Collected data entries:
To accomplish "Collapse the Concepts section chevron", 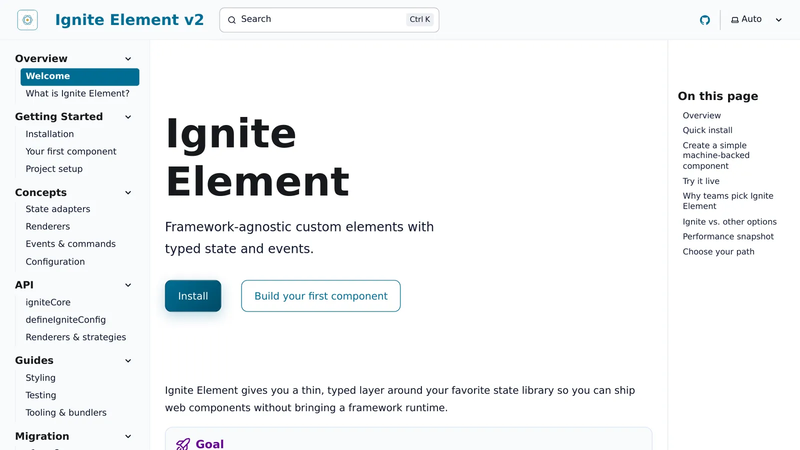I will pos(128,192).
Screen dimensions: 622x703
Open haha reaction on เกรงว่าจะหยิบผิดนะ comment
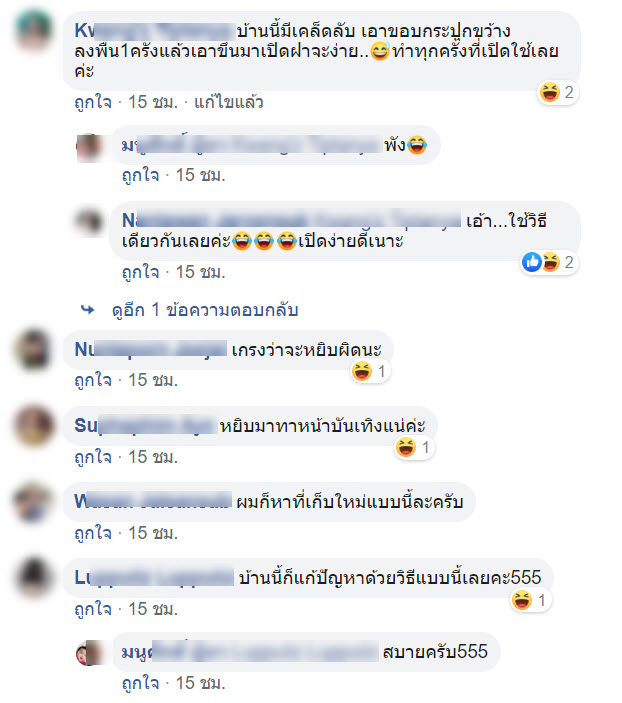point(370,371)
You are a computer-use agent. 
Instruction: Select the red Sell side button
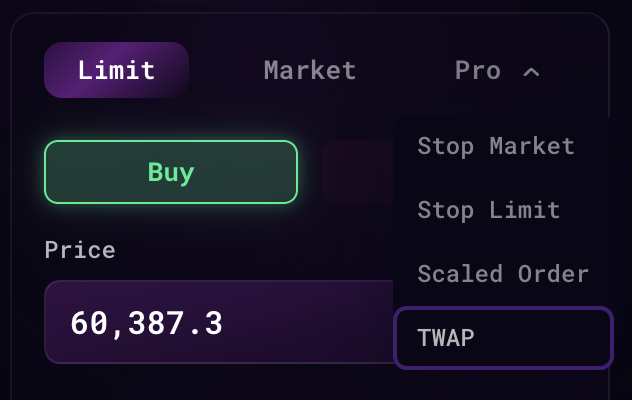click(357, 172)
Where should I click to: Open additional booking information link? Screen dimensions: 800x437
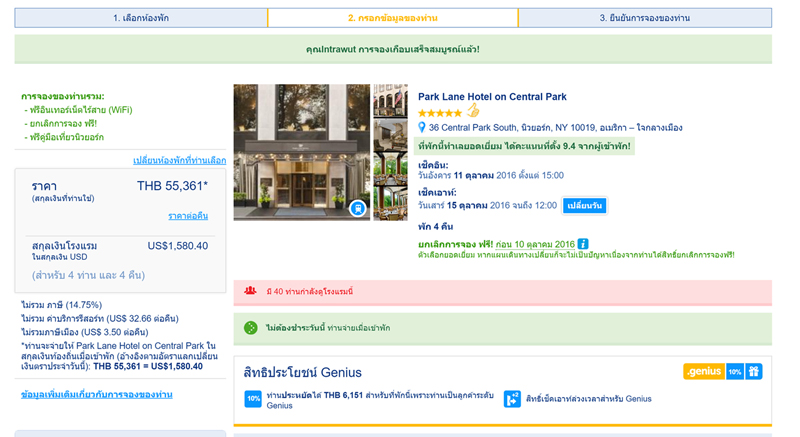[x=97, y=394]
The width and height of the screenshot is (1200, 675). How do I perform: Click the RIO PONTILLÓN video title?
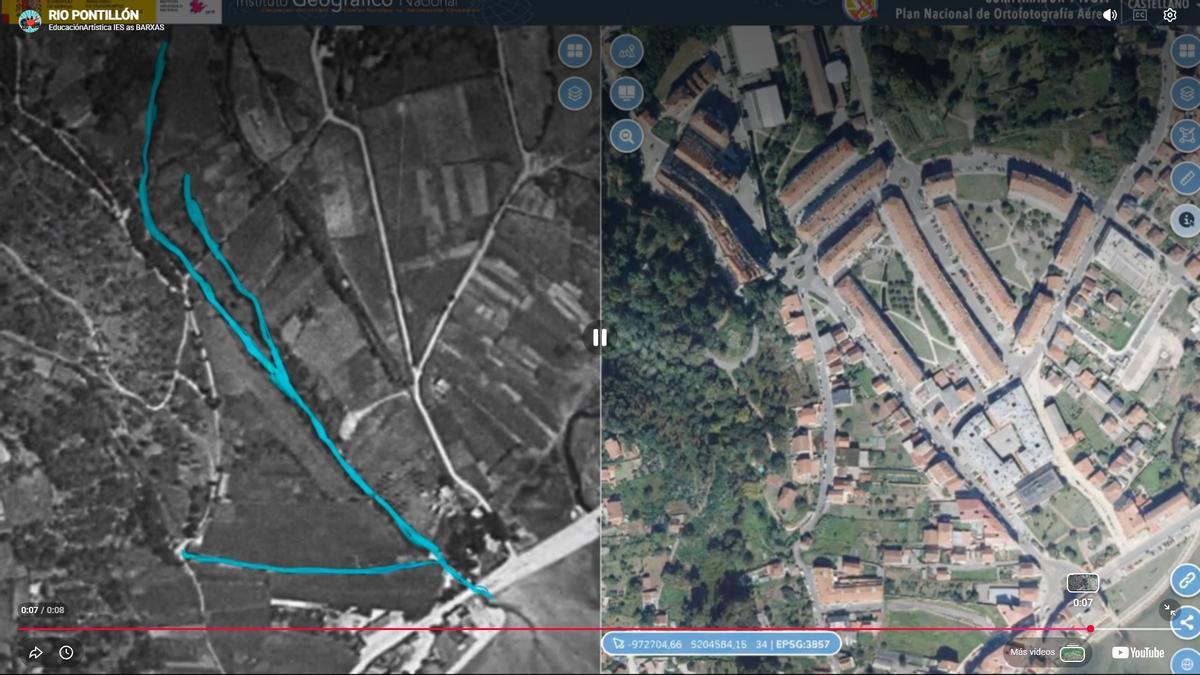click(93, 15)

_DIRECTIONS_: Return exactly the lines from the one with "Where should I" through the last line of the entries above, both ends included. No pictures may appear in the copy.

_ANSWER SPACE_:
Where should I click to: Open additional booking information link? Screen dimensions: 800x437
[x=97, y=394]
The width and height of the screenshot is (1200, 675). How do I perform: Click the RIO PONTILLÓN video title?
click(93, 15)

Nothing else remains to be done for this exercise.